Saudi Arabia is on course to attain fiscal discipline targets
BALANCED BUDGET BY 2023 LOOKS ACHIEVABLE AS RIYADH CUTS DEFICIT
Saudi Arabia, which overhauled its public finances and embarked on major economic reforms a few years ago, is on track to achieve major milestones in fiscal management over the next few years according to economists at the Institute of International Finance (IIF).
“We are encouraged by the improvement made in expenditure management, including major reduction in fuel subsidies and streamlining of inefficient capital expenditures,” said Garbis Iradian, chief economist for Middle East and North Africa at IIF.
“Gasoline prices are now being adjusted quarterly in line with international benchmark prices.
“The recent reforms to strengthen government procurement have helped to improve the efficiency of public spending.”
Balancing budget
According to the IIF, the fiscal trajectory is much more secure than a few months ago given the efforts underway to rein in spending, and assuming that oil prices remain slightly above $60 per barrel. However, significantly lower oil prices than assumed in our baseline scenario would lead to large deficits, causing the government debt-to-GDP to exceed 40 per cent by 2023.
Preliminary estimates by the authorities put actual spending in 2019 at 1.048 trillion riyals (Dh1.02 trillion), well below the budgeted 1.106 trillion. While defence spending exceeded slightly the budgeted amount due to the ongoing Yemen war, this was more than offset by lower capital expenditures.
The IIF has revised fiscal deficit estimates downward for 2019 from 6.2 per cent to 4.7 per cent of GDP.
“We have also lowered our forecast for the fiscal deficit for 2020 from 7.5 per cent of GDP to 6.6 per cent in 2020. This still represents a widening compared with 2019 due to lower oil revenues.
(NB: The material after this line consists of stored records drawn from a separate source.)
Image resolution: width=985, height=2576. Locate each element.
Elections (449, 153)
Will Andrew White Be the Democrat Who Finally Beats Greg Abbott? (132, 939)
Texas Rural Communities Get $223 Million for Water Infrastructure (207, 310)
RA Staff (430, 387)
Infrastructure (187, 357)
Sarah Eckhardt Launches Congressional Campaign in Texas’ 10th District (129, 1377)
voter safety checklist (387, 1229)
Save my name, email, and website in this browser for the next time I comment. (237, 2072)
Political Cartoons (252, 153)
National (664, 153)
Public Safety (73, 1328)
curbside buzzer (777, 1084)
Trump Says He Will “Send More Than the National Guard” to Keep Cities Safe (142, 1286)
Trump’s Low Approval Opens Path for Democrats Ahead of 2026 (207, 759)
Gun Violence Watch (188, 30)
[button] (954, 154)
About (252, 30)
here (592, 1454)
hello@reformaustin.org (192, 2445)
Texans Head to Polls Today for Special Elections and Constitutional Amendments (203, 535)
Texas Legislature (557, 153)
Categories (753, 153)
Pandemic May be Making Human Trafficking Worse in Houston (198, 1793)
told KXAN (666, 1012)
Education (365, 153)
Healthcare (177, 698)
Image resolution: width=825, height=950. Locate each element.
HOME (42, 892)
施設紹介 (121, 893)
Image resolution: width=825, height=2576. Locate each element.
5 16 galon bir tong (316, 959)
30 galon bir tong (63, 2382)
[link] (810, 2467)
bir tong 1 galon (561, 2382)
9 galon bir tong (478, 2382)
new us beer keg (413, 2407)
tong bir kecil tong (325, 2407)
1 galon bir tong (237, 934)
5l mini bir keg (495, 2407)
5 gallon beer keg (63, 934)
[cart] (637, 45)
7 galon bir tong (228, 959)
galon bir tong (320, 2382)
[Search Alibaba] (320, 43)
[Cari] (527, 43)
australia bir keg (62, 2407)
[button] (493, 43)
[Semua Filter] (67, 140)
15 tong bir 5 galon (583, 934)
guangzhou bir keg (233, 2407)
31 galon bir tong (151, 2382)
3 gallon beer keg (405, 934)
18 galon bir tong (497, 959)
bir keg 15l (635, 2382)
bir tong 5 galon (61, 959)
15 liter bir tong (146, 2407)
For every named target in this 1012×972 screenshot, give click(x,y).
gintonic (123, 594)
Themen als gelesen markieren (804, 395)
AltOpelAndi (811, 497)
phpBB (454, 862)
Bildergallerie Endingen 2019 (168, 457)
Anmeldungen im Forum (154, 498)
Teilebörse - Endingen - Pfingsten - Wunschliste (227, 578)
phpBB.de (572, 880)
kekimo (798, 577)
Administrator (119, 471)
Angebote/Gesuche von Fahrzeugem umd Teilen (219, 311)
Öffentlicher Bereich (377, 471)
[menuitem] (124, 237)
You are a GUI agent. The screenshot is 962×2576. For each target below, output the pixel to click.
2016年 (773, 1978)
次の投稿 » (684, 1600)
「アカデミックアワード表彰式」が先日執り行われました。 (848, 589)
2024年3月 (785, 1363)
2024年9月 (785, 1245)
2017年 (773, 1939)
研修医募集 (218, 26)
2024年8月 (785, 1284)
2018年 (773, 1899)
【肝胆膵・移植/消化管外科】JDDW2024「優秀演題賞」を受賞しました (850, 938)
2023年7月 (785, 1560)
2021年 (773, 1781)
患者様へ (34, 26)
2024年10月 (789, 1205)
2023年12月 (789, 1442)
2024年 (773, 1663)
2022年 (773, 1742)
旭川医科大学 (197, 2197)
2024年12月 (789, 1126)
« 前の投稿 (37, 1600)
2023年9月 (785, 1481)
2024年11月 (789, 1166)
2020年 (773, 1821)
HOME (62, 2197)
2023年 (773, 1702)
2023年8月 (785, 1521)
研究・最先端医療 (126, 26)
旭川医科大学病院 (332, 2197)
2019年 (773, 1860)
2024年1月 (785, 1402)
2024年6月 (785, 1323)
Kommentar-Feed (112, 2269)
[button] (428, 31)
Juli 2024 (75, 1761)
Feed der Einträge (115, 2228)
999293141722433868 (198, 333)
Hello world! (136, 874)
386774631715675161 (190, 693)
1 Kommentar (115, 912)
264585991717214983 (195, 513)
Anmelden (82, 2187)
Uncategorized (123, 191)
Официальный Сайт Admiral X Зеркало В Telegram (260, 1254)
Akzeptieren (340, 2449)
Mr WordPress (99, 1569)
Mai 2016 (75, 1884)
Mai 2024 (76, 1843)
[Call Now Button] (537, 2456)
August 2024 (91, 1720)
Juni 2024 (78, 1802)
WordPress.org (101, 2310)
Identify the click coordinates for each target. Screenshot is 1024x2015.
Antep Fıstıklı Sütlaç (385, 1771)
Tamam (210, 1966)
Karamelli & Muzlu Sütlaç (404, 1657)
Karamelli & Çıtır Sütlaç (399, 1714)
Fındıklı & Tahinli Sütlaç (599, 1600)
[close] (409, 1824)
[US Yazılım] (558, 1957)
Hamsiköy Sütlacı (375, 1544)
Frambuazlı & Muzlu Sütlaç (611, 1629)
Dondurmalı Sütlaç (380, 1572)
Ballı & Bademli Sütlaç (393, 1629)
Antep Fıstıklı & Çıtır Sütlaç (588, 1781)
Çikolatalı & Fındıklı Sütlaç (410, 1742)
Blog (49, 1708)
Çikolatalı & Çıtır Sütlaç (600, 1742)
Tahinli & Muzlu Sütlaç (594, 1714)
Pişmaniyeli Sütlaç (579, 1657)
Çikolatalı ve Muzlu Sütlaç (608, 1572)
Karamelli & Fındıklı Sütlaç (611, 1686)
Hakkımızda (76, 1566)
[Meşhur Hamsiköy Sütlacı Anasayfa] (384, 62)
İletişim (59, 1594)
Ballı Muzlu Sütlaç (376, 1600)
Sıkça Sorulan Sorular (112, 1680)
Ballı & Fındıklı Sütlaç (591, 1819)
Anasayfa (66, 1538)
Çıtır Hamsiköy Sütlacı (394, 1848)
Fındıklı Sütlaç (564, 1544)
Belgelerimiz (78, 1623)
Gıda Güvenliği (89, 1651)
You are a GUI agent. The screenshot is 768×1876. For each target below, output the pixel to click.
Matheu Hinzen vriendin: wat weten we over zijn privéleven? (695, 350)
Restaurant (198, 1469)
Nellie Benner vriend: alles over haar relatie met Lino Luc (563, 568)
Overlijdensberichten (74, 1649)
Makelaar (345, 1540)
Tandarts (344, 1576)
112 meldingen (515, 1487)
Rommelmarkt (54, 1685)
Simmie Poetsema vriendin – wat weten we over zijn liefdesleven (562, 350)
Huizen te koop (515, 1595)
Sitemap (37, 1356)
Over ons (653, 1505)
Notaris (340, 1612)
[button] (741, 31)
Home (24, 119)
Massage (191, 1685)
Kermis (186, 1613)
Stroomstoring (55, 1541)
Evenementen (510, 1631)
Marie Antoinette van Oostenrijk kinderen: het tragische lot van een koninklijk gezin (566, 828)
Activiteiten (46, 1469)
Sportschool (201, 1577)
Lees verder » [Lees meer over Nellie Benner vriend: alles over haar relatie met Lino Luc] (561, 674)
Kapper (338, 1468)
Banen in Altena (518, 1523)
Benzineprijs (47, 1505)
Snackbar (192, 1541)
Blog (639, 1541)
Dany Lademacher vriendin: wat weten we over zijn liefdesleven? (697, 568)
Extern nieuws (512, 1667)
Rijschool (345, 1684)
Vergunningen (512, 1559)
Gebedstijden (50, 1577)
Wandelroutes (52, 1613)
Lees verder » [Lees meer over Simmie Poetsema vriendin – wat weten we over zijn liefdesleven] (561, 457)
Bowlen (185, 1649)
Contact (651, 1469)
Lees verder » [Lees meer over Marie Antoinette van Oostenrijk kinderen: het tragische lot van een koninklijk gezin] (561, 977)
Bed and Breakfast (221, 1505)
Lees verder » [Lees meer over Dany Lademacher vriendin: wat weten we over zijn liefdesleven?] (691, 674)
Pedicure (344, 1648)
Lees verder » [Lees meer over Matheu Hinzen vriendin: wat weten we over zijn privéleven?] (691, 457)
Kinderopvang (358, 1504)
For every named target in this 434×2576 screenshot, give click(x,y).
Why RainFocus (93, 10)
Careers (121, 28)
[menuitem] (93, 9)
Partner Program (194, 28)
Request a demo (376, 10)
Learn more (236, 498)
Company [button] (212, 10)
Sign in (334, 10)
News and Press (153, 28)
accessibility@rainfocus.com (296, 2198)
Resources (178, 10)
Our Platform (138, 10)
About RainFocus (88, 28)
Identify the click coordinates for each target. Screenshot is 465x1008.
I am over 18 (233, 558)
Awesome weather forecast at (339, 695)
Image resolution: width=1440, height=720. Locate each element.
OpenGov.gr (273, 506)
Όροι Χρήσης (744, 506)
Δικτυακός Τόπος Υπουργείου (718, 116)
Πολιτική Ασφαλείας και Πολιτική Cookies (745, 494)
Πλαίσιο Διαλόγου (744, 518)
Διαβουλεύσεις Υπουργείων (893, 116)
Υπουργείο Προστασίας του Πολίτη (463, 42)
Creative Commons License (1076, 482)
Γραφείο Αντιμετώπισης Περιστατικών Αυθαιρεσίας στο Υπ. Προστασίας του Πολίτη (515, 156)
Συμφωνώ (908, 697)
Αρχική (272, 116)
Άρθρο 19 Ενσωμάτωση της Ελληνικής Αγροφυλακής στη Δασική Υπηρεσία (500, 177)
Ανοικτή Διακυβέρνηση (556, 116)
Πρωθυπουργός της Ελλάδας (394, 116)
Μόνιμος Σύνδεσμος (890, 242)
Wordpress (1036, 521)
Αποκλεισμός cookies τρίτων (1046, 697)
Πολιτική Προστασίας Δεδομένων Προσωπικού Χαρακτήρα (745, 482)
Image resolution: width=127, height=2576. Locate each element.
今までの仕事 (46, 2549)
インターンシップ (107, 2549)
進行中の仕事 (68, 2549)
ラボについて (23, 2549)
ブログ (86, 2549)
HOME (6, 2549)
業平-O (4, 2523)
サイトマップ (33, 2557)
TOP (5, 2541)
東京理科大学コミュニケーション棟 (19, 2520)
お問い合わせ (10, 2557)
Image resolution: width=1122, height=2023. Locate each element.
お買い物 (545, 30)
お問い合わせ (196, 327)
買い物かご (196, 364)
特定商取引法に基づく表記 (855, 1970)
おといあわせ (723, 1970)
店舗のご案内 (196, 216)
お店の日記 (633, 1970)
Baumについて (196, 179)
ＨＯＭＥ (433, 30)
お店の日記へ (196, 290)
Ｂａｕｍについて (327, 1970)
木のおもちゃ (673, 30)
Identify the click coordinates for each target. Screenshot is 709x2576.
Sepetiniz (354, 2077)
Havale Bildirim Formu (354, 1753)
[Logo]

The 2020 budget announced on December 9, sets expenditures at 1.02 trillion Saudi riyal, which is 2.7 per cent lower than the preliminary estimates for 2019,” said Iradian.
The IIF estimates Brent oil price of $77 per barrel to balance the budget for 2020, compared to $80 per barrel in 2019. While the government is expected to continue tapping foreign debt sources at very competitive rates to finance the fiscal deficits, authorities are committed to keeping the public debt-to-GDP ratio below 30 per cent over the medium-term, but this could
be challenging, particularly if oil prices decline well below $60 per barrel.
The Kingdom’s public debt has risen from 6 per cent of GDP in 2015 to 23 per cent of GDP in 2019. If government expenditure continues to decline modestly through 2023, as highlighted in the kingdom’s medium-term fiscal framework, and if oil prices remain slightly above $60 per barrel, then the debt-to-GDP would stay below 30 per cent by 2023.
To keep public debt below 30 per cent of GDP, additional expenditure cuts and non-oil revenue measures would be required if oil prices fall significantly be-low $60 per barrel in the next few years. An early resolution of the conflict in Yemen could remove some pressure on the budget and bring achievement of fiscal targets closer in reach.